Right 2 Survive, organized less than 3 years ago, is organizing to decriminalize homelessness, which includes:
- Getting the Portland camping ban off the books
- Ensuring people have a safe place to make themselves a shelter
- Challenging the stereotypes and stigmas related to people experiencing homelessness
One of their projects, Right 2 Dream Too (R2DToo), has confronted the crisis of homelessness head-on by creating a structured overnight tent sleeping area at the corner of Fourth Avenue and Burnside in downtown Portland that is home to about 70 people experiencing homelessness.
R2DToo has a one-year lease for the property, plenty of neighborhood support and no problems with law enforcement. They have a board of directors, hare receiving community support and have set up their own portable toilet.
In contrast with the community support they’re receiving from others, the city’s response to R2DToo has been to cite the project for establishing an “unpermitted recreational park campground” and for having an unpermitted fence greater than six feet in height.

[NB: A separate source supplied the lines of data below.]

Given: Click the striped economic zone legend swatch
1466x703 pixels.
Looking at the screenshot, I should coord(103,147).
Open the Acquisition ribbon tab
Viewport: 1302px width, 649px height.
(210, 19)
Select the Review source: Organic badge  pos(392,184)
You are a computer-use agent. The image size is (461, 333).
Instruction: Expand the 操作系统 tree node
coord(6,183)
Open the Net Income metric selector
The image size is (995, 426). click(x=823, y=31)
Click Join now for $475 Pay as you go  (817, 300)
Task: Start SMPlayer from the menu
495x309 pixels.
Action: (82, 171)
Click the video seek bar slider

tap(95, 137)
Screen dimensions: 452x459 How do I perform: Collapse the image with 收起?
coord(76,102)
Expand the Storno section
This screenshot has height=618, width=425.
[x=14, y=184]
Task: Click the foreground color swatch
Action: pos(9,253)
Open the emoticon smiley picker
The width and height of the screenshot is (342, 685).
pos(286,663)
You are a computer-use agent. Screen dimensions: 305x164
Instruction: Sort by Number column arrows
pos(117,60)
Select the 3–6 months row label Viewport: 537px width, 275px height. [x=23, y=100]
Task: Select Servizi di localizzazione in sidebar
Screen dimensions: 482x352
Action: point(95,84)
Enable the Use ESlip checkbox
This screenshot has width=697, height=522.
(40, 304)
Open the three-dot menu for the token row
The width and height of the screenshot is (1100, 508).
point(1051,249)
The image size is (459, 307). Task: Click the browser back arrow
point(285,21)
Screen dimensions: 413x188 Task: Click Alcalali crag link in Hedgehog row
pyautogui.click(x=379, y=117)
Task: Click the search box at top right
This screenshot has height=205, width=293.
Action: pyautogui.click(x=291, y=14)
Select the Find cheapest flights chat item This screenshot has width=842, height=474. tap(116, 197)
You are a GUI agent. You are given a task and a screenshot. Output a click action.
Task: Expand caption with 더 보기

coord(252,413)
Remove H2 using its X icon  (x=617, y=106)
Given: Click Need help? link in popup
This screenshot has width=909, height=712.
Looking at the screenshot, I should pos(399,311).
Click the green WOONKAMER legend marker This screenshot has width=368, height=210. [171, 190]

The property owners are being fined $614 monthly as of January 1st, and in three months that is expected to double.
The group has appealed this decision.
Trillium Shannon states, “We know that the city can work with us to permit alternatives to housing for people who are in crisis. The ordinance that they have chosen to cite us for violating, ‘Establishing a Recreation Park Campground,’ is in error, and the appeal process is not accessible for a group comprised of low- or no-income community members who are struggling to meet basic needs.”
The group organized a February 1st public rally for folks to show their support. You can also show your support by contacting Portland City Commissioner Dan Saltzman to tell him that you support the camp and want him to work with them for solutions.
Right 2 Survive is working to ensure that everyone has the right to sleep, shelter, self-support, safety, simple living, sustainability, sit and lie or stand, the right to share and barter… and there’s more.